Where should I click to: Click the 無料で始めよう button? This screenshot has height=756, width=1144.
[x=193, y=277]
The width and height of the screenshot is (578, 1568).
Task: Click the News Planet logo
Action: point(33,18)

▶ Work item
Type out every record above once more, exactly.

▶ Response below
Where should I click to: Click the 無料で始めよう button? This screenshot has height=756, width=1144.
[x=193, y=277]
The width and height of the screenshot is (578, 1568).
Task: Click the News Planet logo
Action: point(33,18)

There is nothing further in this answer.